By about March 2019, the Sewage Treatment Plants (STPs) will treat water almost close to potable levels of about 10 BOD (five is potable). We are now constructing underground tanks and we have laid distribution lines for recycled waste water. We are creating hydrants which can be used to irrigate parks. Laying a distribution system inside sectors will be very expensive.
Q: How much water will be recycled?
About 30 percent. Most developer areas in the new sectors are coming up with inbuilt STPs. In our tariff system, which we have just got approved, we are giving a 50 percent rebate on sewerage charges if you use recycled wastewater yourself on the condition that developers instal an electronic online monitoring system which will deliver the signals of operation to our control room. People won’t be going there to inspect. We will know from the online system whether their STPs are working or not. Group housing societies could instal STPs too. If somebody shows the inclination the rebate automatically becomes available.
I think we have already made a dent. The textile industry is picking up recycled water from us. We are charging them only Rs 3 per kilo litre. The other water would have cost them Rs 10 per kilo litre.
Q: You said drainage is an issue. Every monsoon the city drowns. What are the steps being taken?
Drainage is a major problem and it is going to take us a while to resolve it. The city is at the foot of the Aravalis. This place has always had run-off. The British constructed the Jharsa bandh, the Chakkarpur bandh and the Badshahpur bandh. The Jharsa bandh stops the flow of water into the old city area. At that time the rest of Gurugram was just farmland with huge capacity to absorb water.
As more and more areas got concretised the land’s ability to absorb run-off has reduced substantially, so we are actually seeing a lot of streets becoming rainwater drains. There is an 80-metre elevation difference between Sector 57 and the outfall point of the city. That’s huge. So the water tends to flow naturally here.
There is a certain flow point. Rain from the hills reaches Hero Honda Chowk in four hours, plus or minus 15 minutes. It is a massive amount of water. On August 28 we had the highest rainfall in 10 years of 130 mm in just four hours. The Badshahpur drain near the chowk was taking 800 cusecs of water. The drinking water requirement for Gurugram is 200 cusecs per day. As much water as Gurugram requires for one whole day passed into the Najafgarh drain and into the Yamuna. This is only going to worsen as more areas get concretised. The water is going to find its way into the Badshahpur drain. So we need strategies to tackle this.

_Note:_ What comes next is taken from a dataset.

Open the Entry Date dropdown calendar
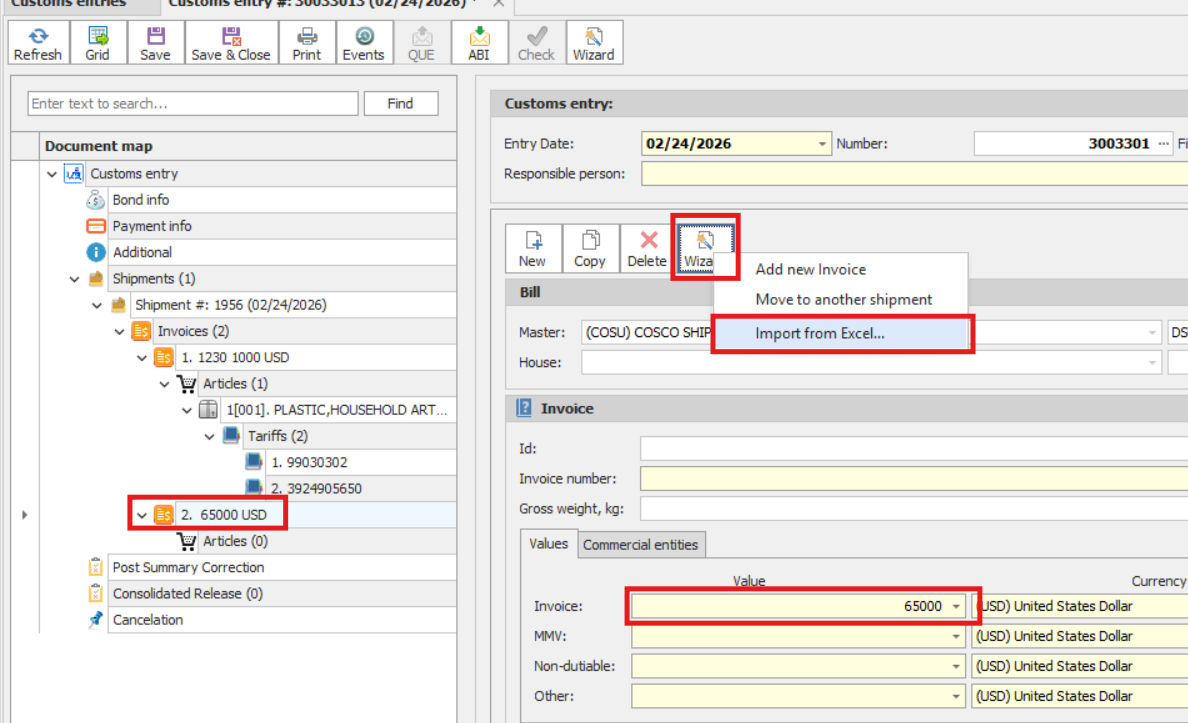 click(820, 143)
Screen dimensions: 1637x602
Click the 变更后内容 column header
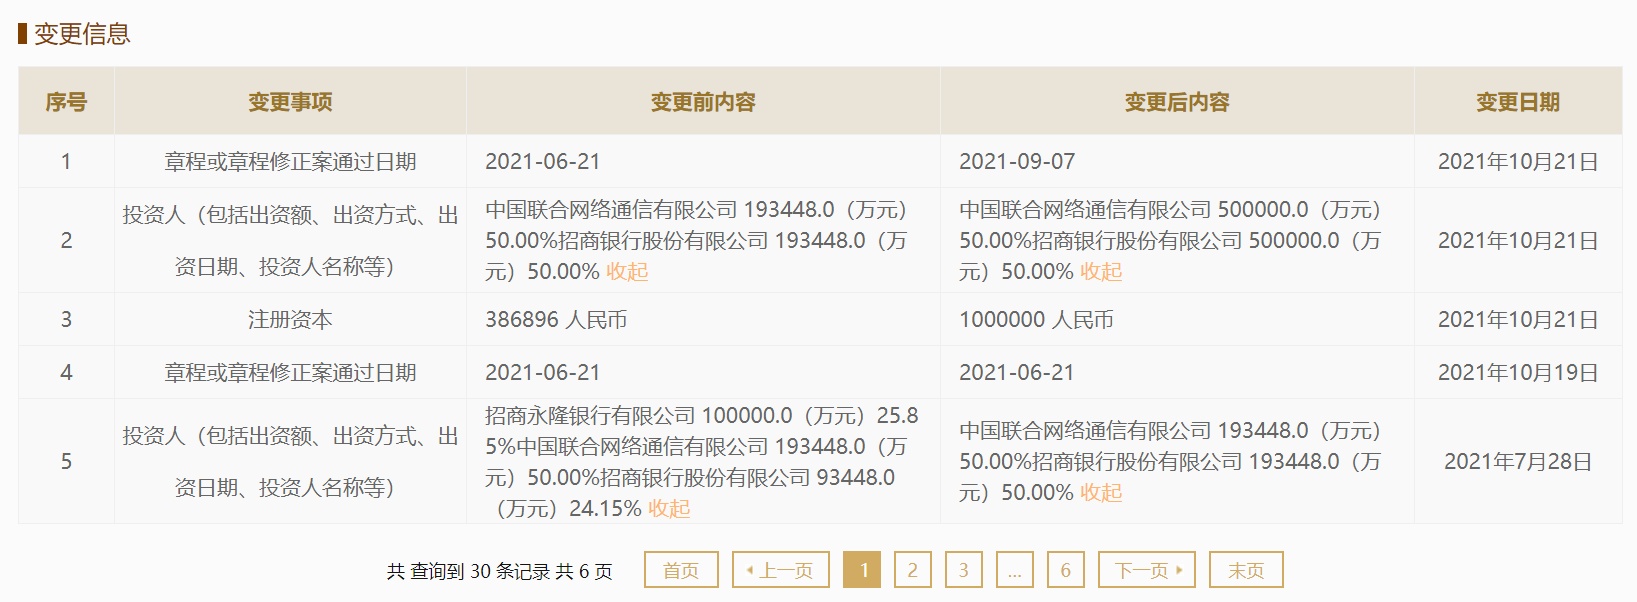1177,102
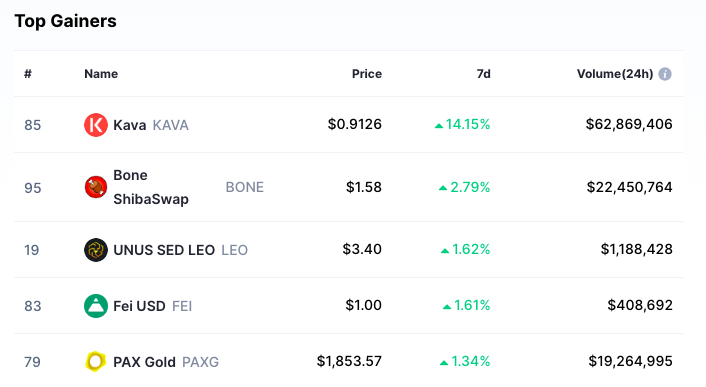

Q: And the problem of intense traffic jams?
You can look at higher-level solutions like flyovers and underpasses and lower-level solutions like alternative forms of mobility. We started a bus service a month ago on one route with 25 buses on a 22-km loop. It’s doing fairly well. We have a ridership of around 8,000. We had estimated around 11,000. We were shocked and revised the fare. The information is that there is a rise in ridership. Gurugram did not have an organised bus service in the past. The level of service is far better than Delhi. It’s been well received and it will be expanded to 11 routes by February 2019. We decided to start on one route, give the promised frequency and earn a good reputation.
Q: You also have immense traffic around Cyber Hub (an IT centre) and Udyog Vihar (an industrial area). It seems like unmanageable chaos.
It’s the problem of the entry point and centred around the Delhi-Haryana border. That’s where a significant number of these offices are concentrated. These are commuters from Delhi who are not going to shift to buses easily. The proportion of people going to Delhi from Gurugram is less, about 65:35. Both NHAI and GMDA are carrying out projects to decongest the area by creating multiple access points. NH-8 has become a funnel where traffic from all over Delhi and Noida converges. You have to remove the funnel by creating other access points. That is our strategy.